Overall Capita business saw an underlying revenue decline of three percent to £2.07 billion.
The drop in revenue saw Capita’s share price fall by over 11 percent on the London Stock Exchange.
Underlying operating profit however jumped 38 percent to £228.4 million, attributed to “a significant improvement” in the IT services division.
CEO Andy Parker stepped down last week to spend more time with his family just before the news was announced.
Nick Greatorex, interim CEO at Capita, said: “In the first half of 2017, we made good progress on executing the plans laid out at the end of last year to reposition the group.
“We announced the sale of our asset services businesses, completed the disposal of our specialist recruitment business and commenced a number of cost initiatives.
“We remain confident that these actions are making Capita a simpler business, well positioned for the future under new leadership.”
Despite the broader business struggling, Capita was optimistic about the turnaround of its IT services division.
The IT division was held responsible for Capita’s first ever profit warning last year, and was a key factor in Parker announcing his departure in March after the outsourcer’s full-year profits fell £100 million in 2016.

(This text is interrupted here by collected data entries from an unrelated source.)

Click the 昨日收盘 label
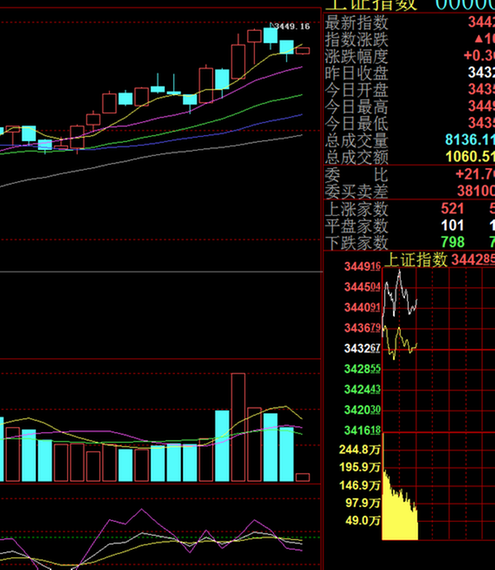Viewport: 495px width, 570px height. (x=357, y=73)
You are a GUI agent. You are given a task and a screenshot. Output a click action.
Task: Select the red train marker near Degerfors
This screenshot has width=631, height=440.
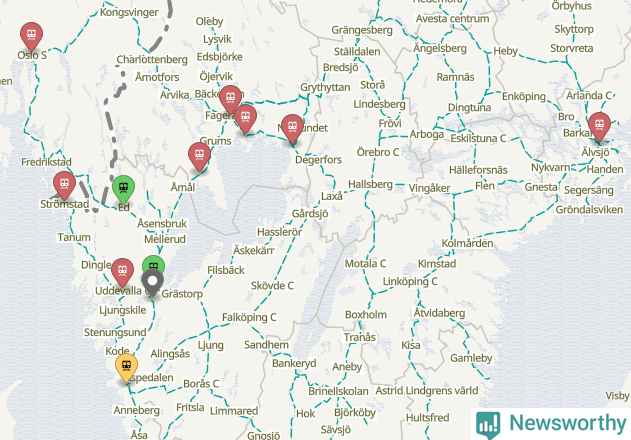coord(293,128)
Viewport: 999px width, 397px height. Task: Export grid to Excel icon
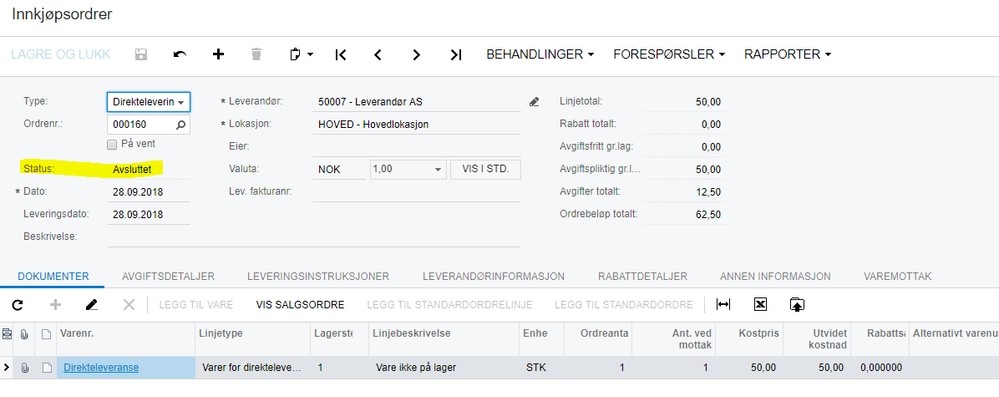click(x=759, y=305)
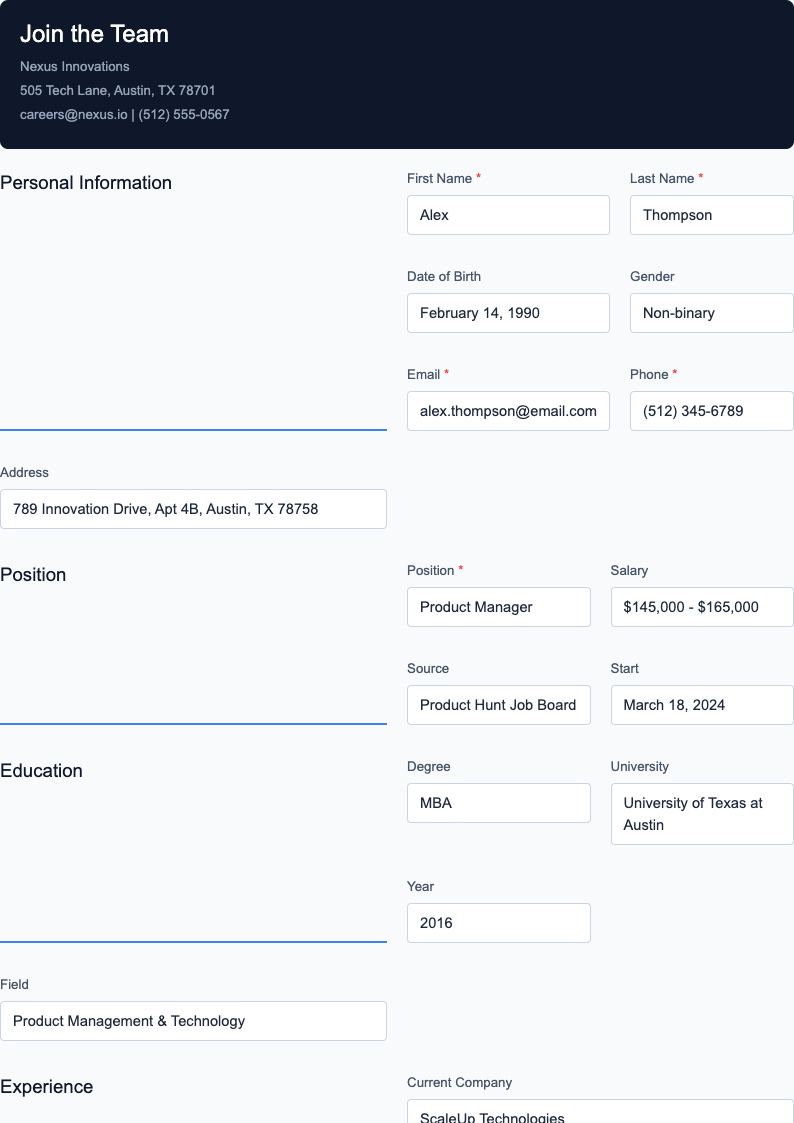Select the Start date field
Viewport: 794px width, 1123px height.
coord(701,705)
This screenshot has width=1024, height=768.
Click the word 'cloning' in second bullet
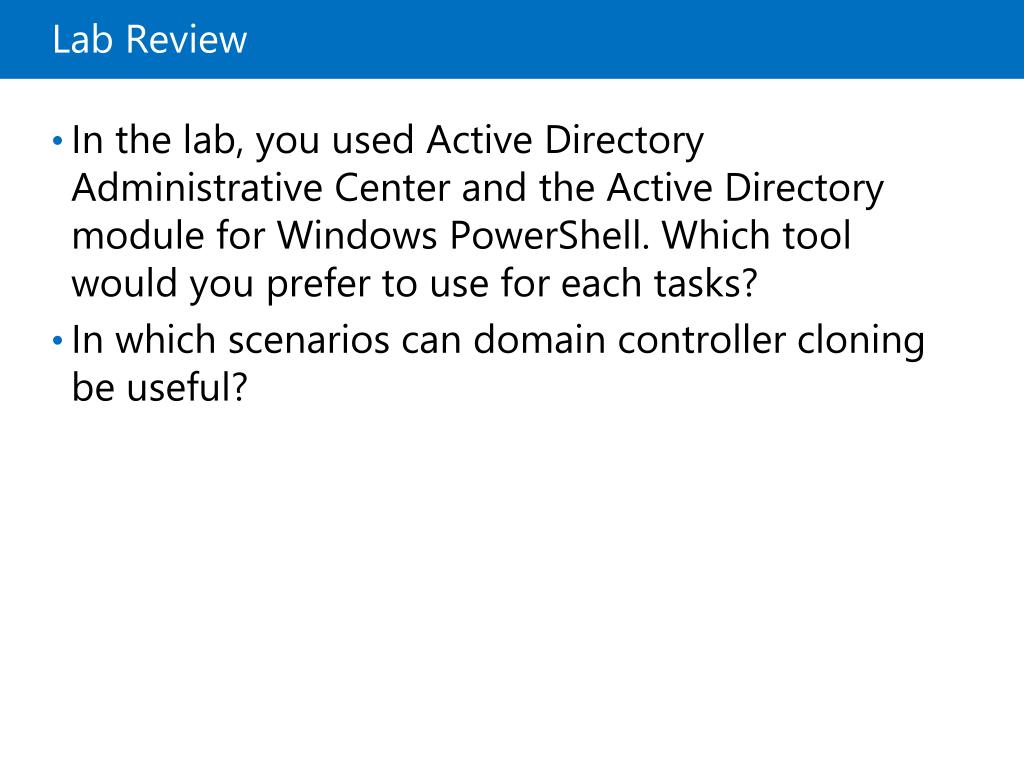[x=861, y=340]
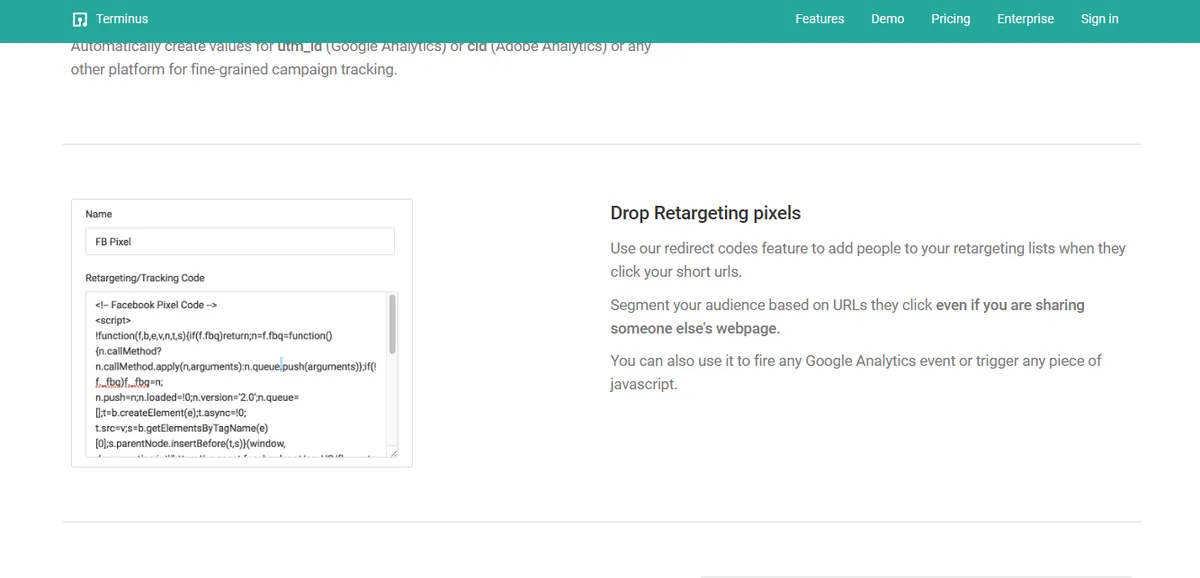
Task: Navigate to the Enterprise page
Action: coord(1025,19)
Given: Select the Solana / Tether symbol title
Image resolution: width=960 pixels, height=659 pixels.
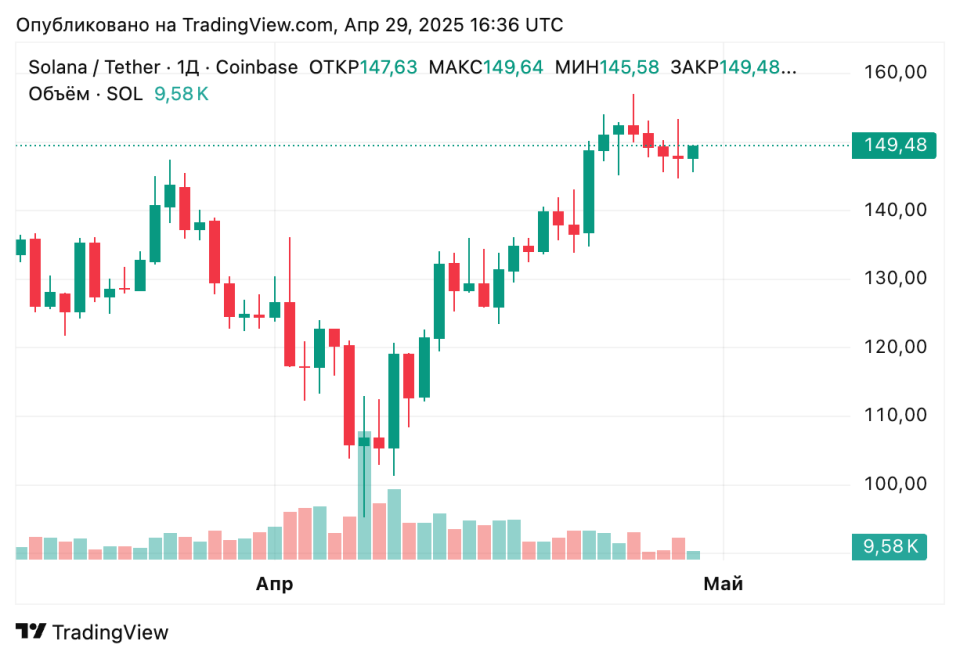Looking at the screenshot, I should coord(94,67).
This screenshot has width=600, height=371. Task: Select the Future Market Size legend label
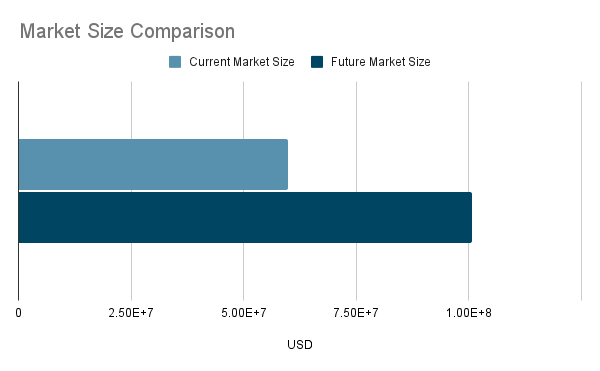click(381, 62)
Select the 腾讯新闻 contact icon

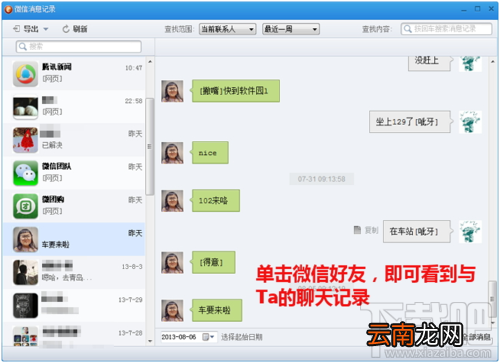[25, 74]
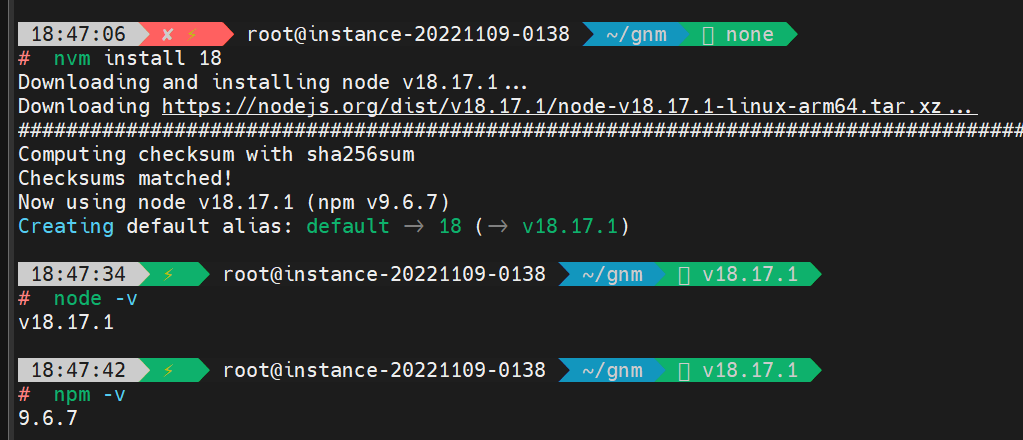
Task: Click the 18:47:42 timestamp segment
Action: 78,370
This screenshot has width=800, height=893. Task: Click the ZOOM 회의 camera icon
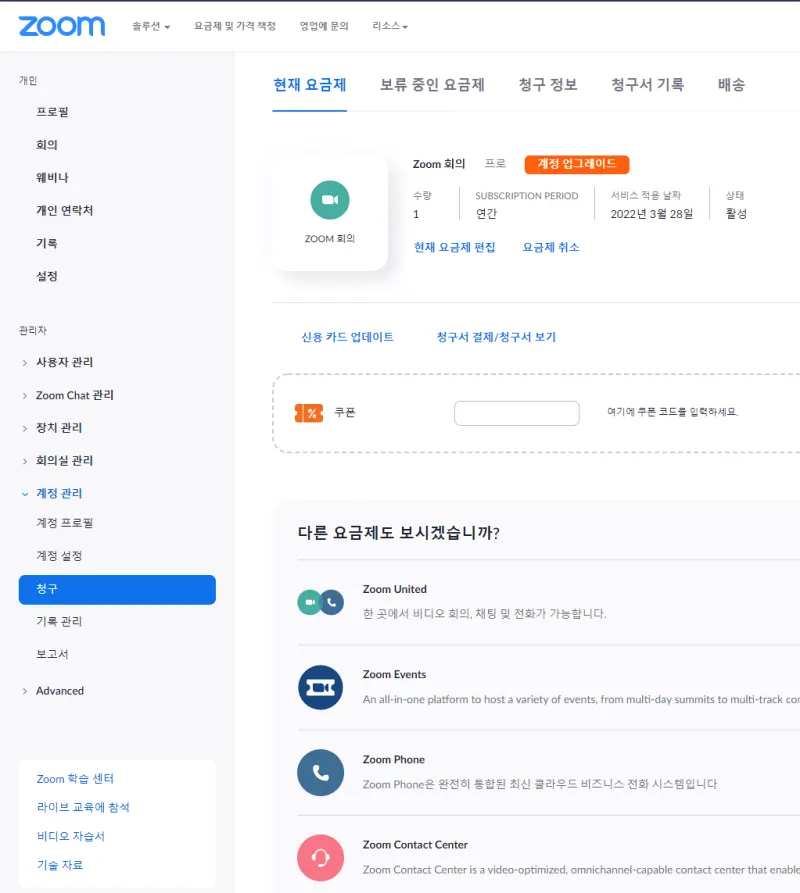[329, 200]
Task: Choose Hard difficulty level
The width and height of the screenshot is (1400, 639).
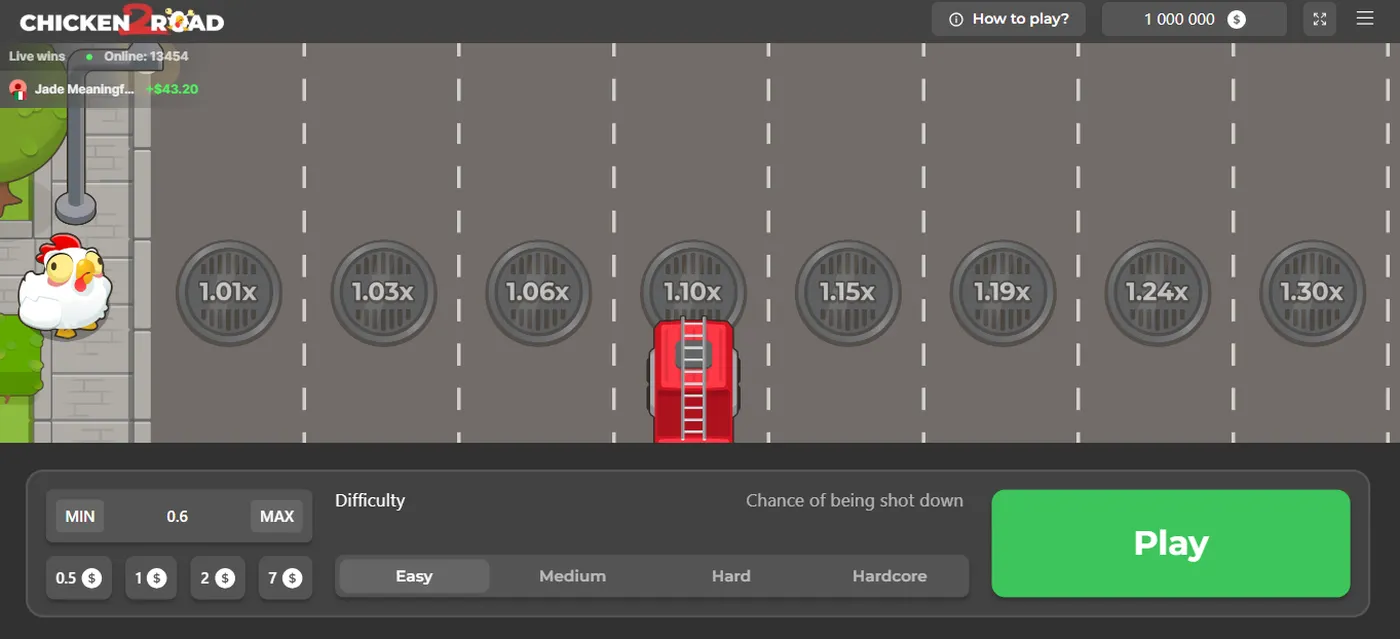Action: (x=731, y=576)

However in H1 Capita saw revenue for the division up 13.6 percent to £273.9 million
Capita said: “The turn-around of our IT services division progressed better than expected, following restructuring of the management team and operating model, but we continued to be impacted by weakness in a number of discretionary services.
“We improved our major contract win rate in a relatively subdued business process management market in the public sector.”